[Opening Supplied data section]
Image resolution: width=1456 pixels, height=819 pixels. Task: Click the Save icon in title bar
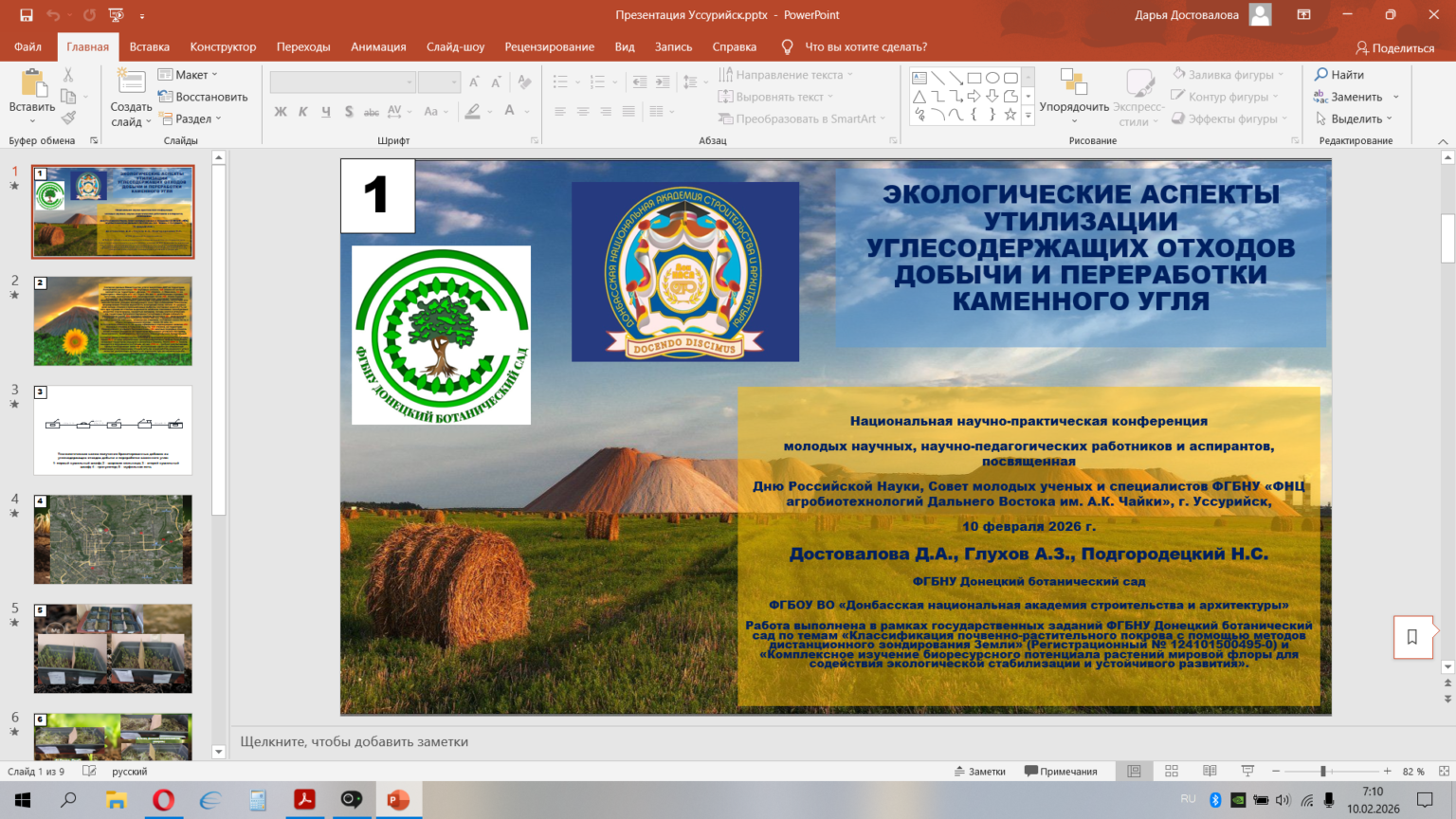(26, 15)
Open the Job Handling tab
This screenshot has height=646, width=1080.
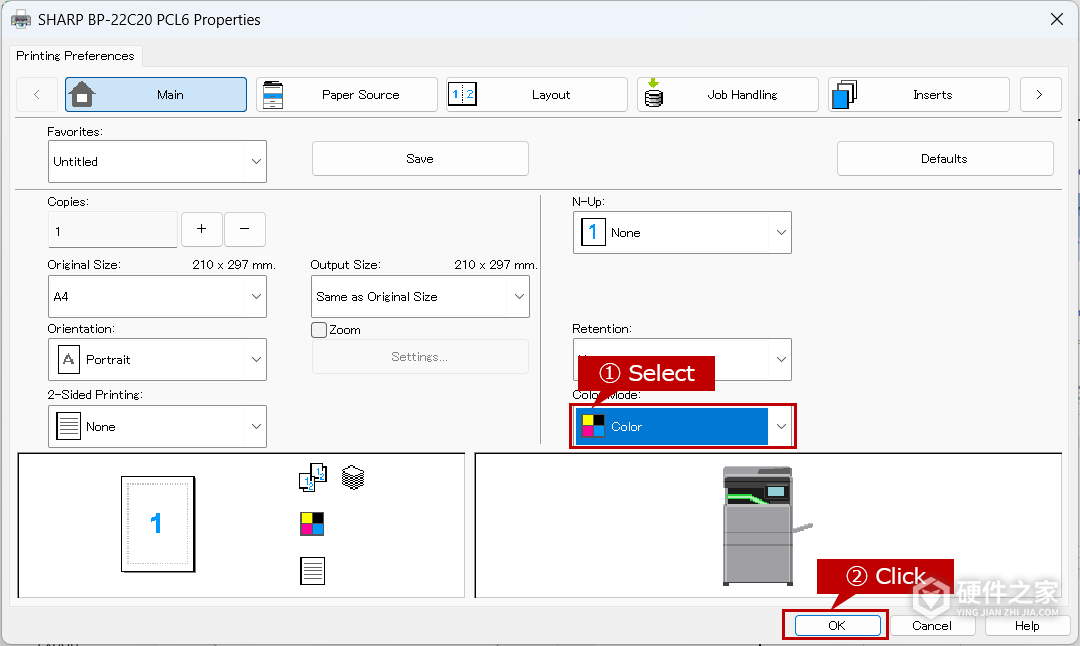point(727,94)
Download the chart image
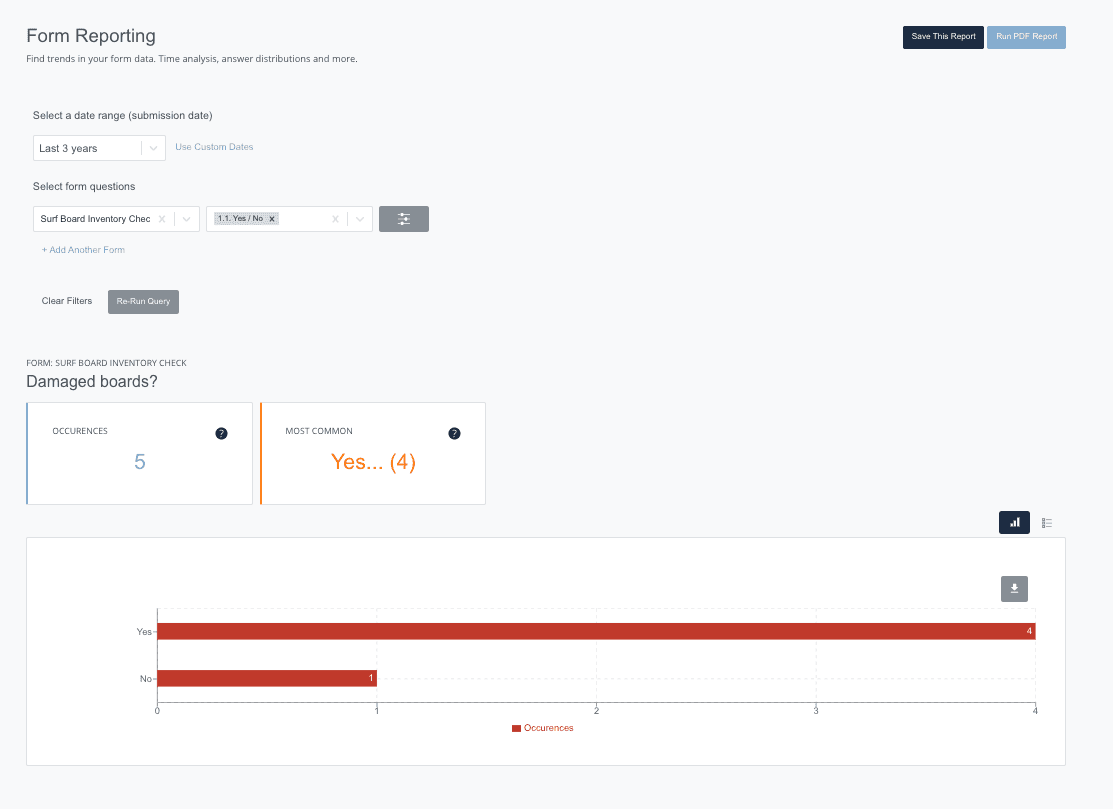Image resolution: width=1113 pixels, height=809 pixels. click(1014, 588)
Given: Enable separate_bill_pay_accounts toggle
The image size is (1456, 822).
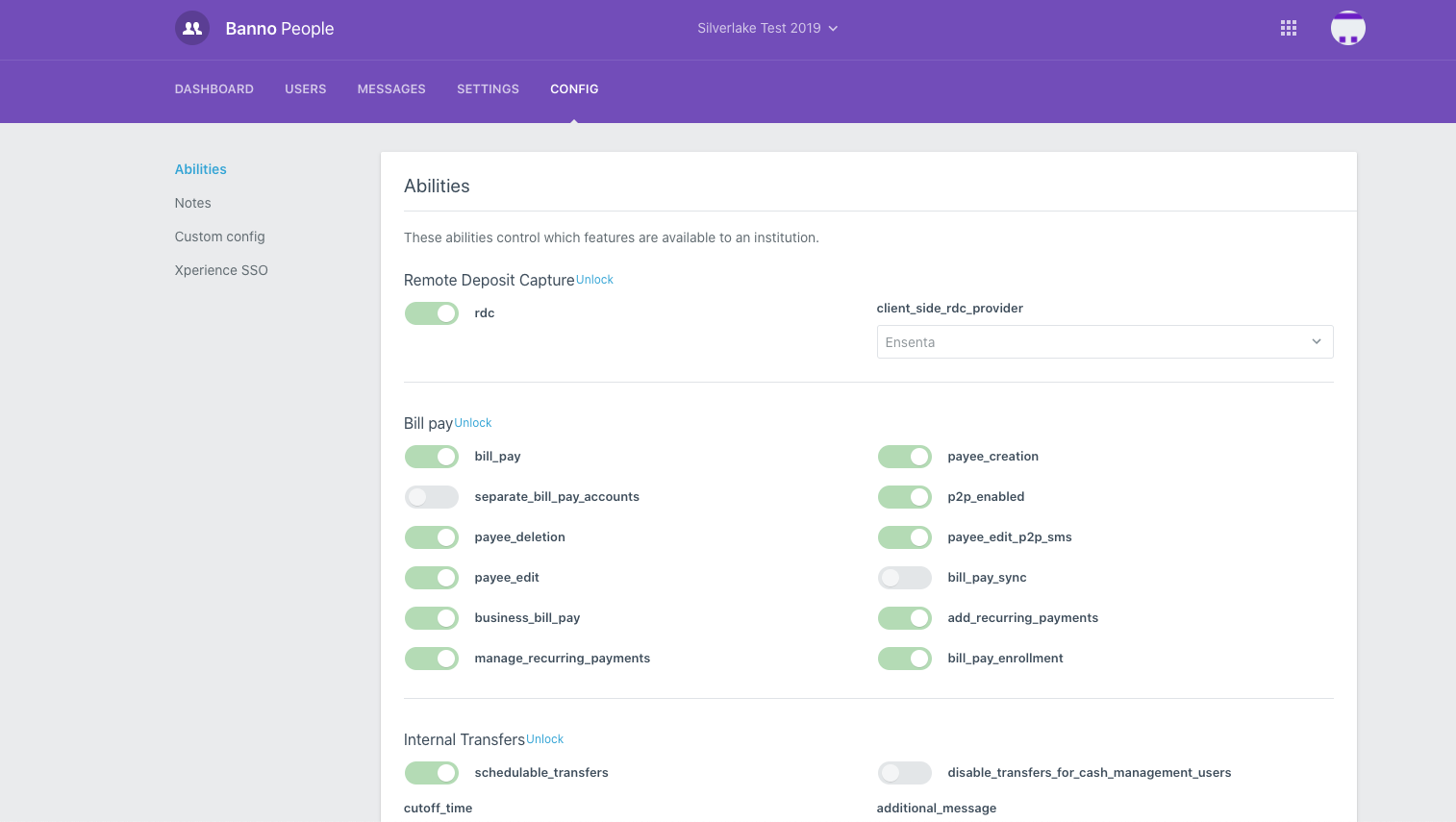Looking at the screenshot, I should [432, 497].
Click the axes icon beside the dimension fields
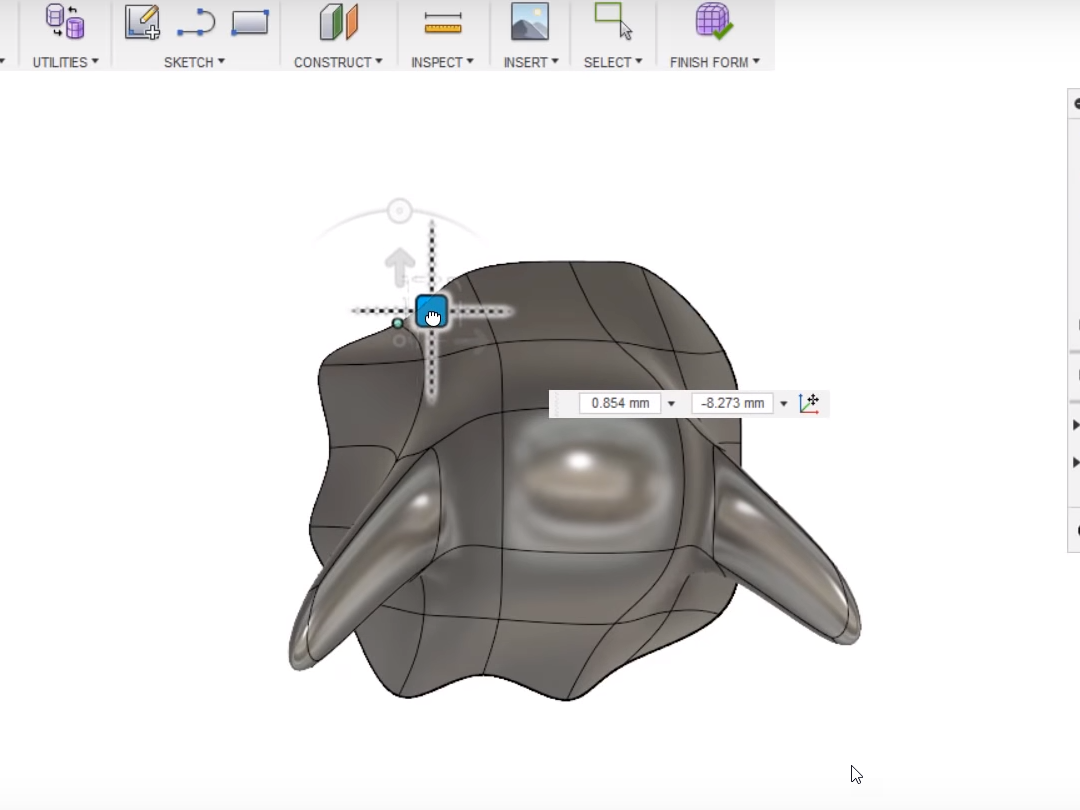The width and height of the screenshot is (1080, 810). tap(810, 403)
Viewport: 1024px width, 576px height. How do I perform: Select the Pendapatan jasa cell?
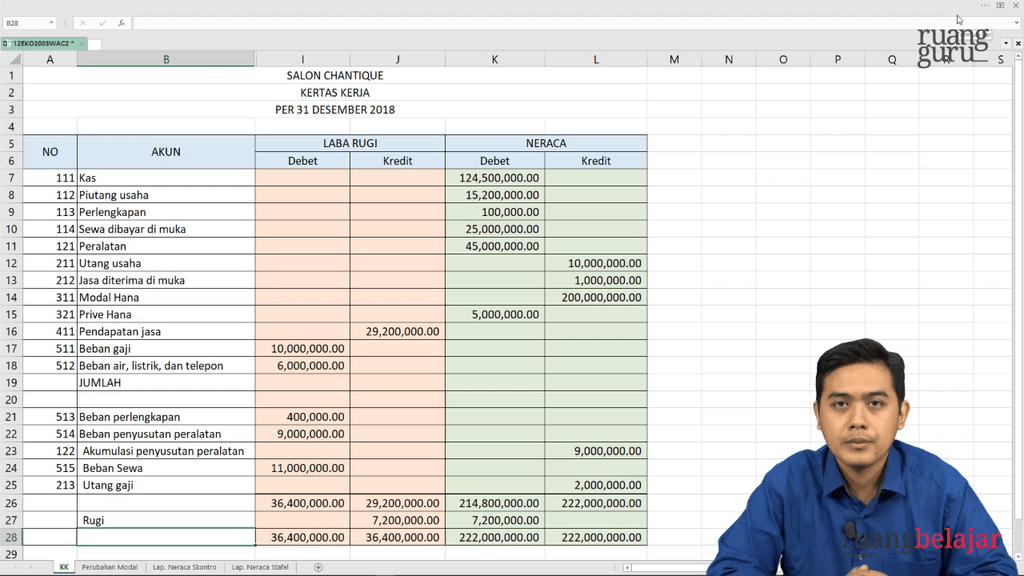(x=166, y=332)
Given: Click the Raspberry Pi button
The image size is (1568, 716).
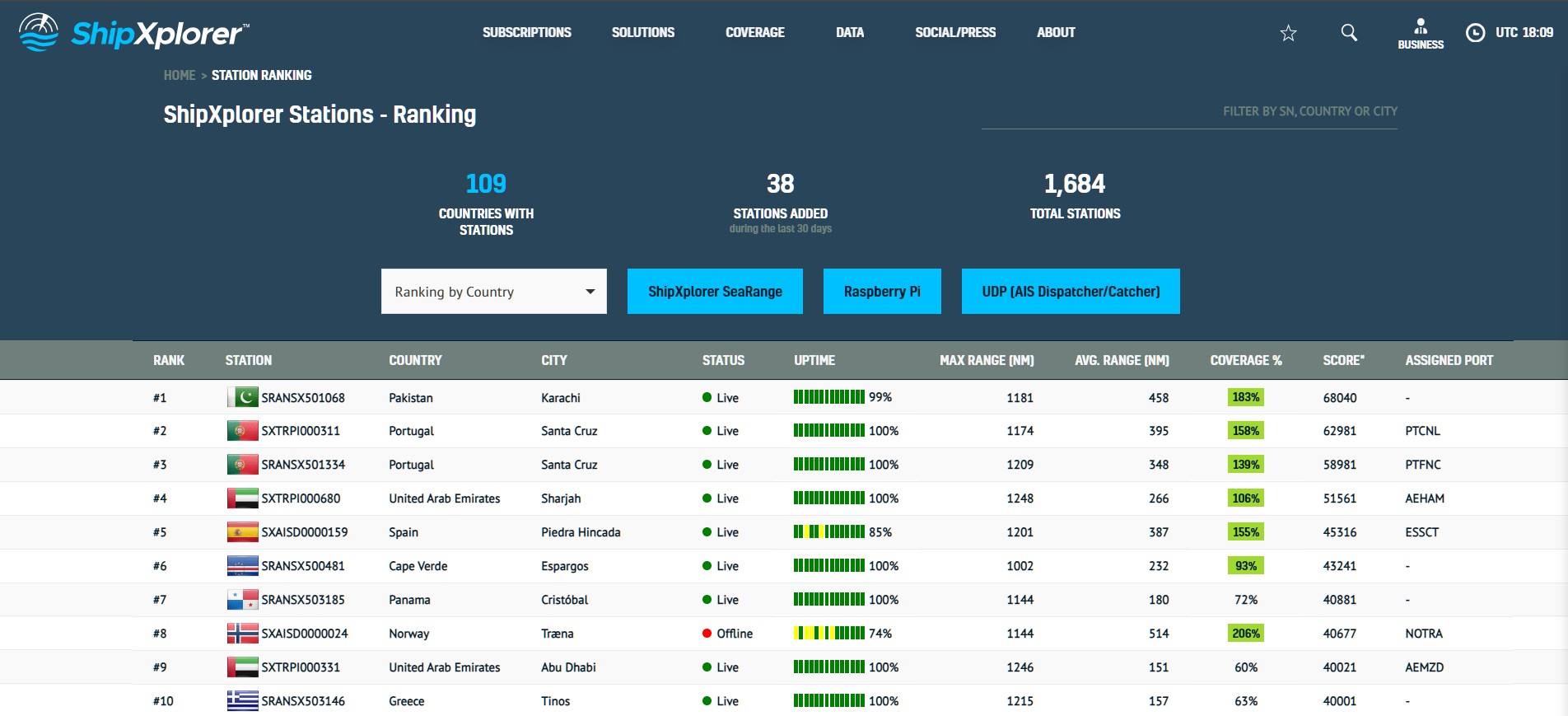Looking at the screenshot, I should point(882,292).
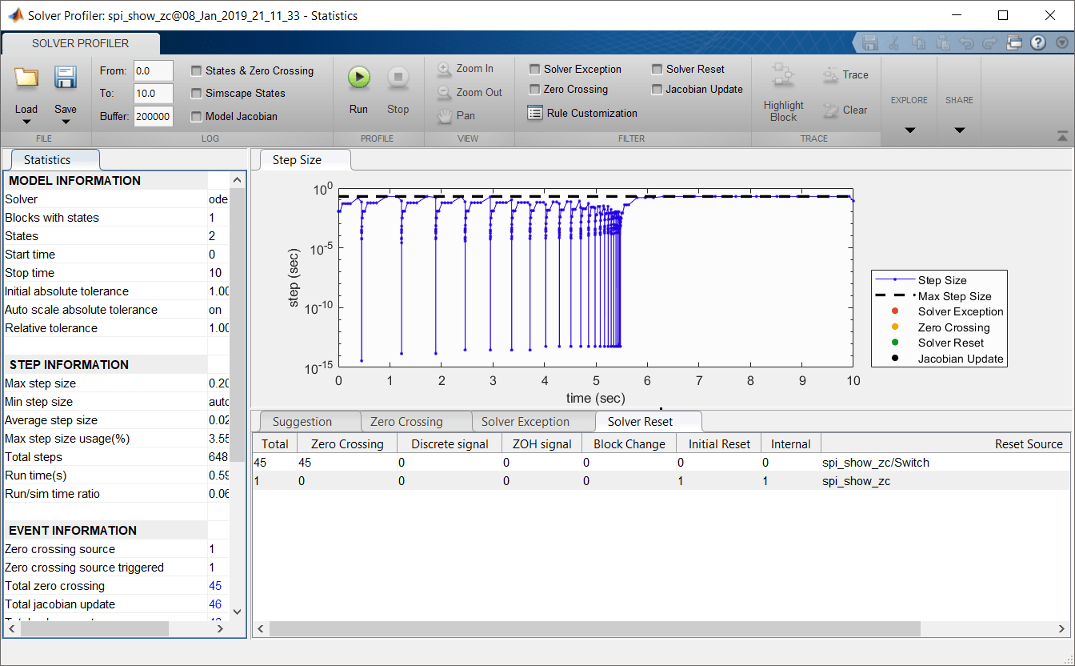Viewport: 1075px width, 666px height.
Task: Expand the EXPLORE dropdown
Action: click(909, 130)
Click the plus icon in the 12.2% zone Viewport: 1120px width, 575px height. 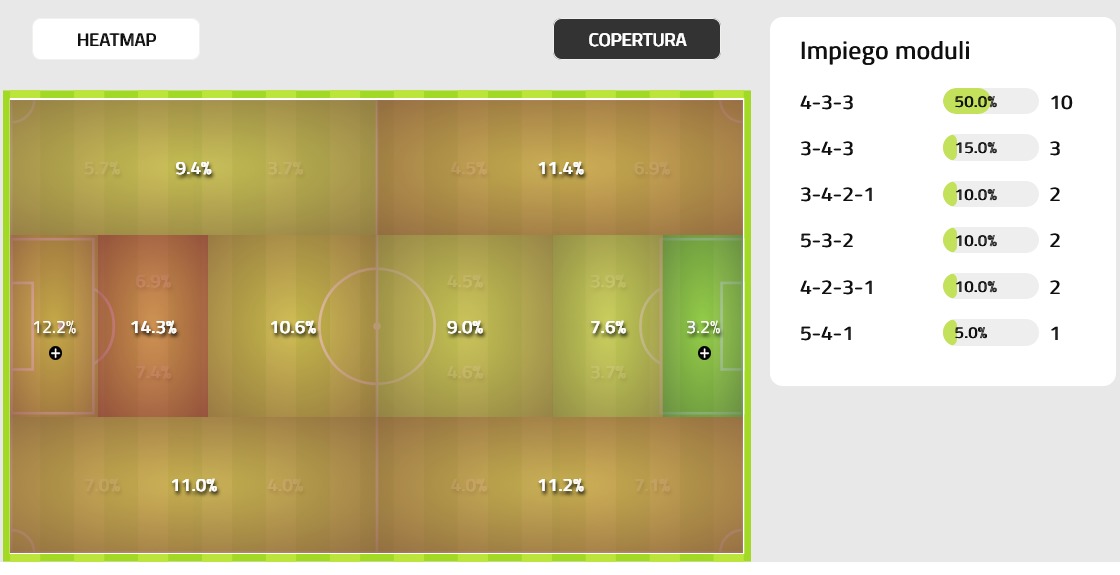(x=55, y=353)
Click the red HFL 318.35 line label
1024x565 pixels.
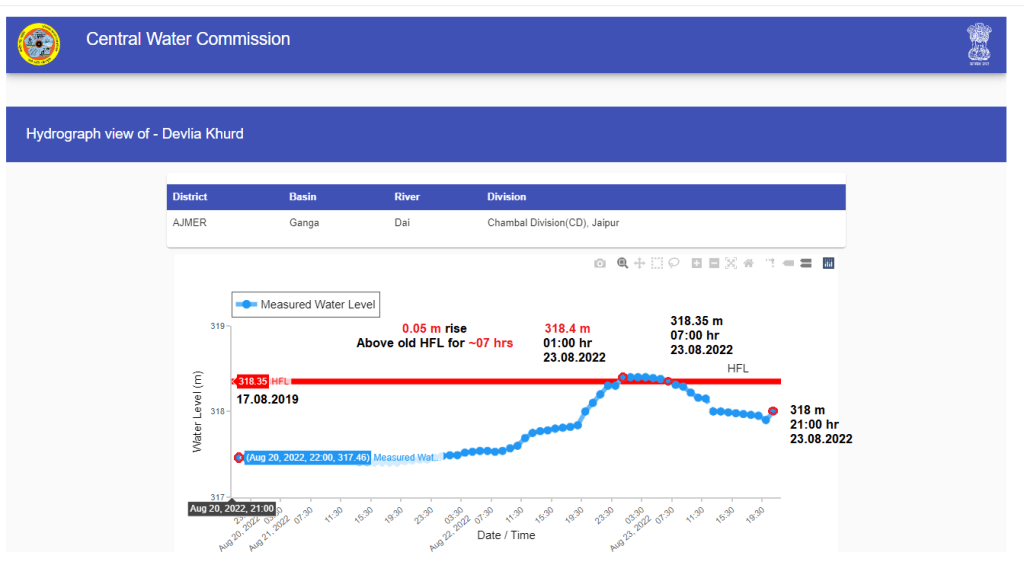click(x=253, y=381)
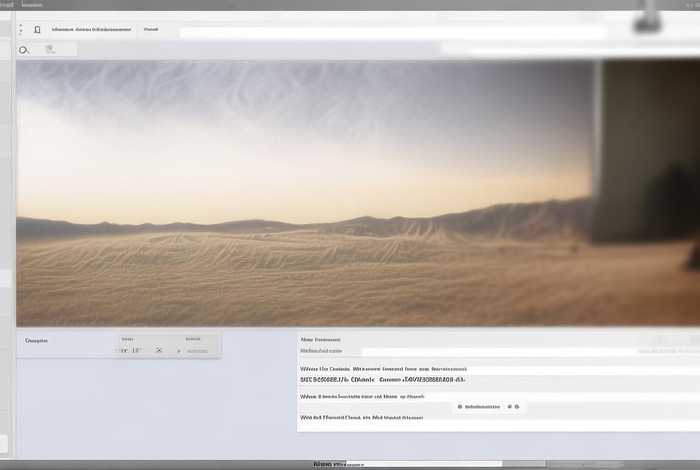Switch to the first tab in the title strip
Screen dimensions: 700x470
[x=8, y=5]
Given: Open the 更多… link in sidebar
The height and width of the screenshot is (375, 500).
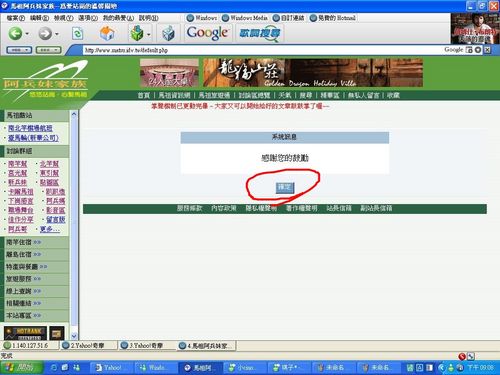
[Closing Supplied data section]
• What you have to do: Could the lines from the first entry through the line that contains "Given: Click the Raspberry Pi button" be copied exactly, with all pictures left out?

• Worked solution:
Image resolution: width=1456 pixels, height=819 pixels. Task: Click the Save icon in title bar
(26, 15)
Open the Job Handling tab
This screenshot has height=646, width=1080.
point(727,94)
Download the chart image
Image resolution: width=1113 pixels, height=809 pixels. click(1014, 588)
Given: Enable separate_bill_pay_accounts toggle
The image size is (1456, 822).
Looking at the screenshot, I should [432, 497].
Click the axes icon beside the dimension fields
The width and height of the screenshot is (1080, 810). tap(810, 403)
Viewport: 1024px width, 576px height. How do I perform: Select the Pendapatan jasa cell?
(x=166, y=332)
Given: Click the Raspberry Pi button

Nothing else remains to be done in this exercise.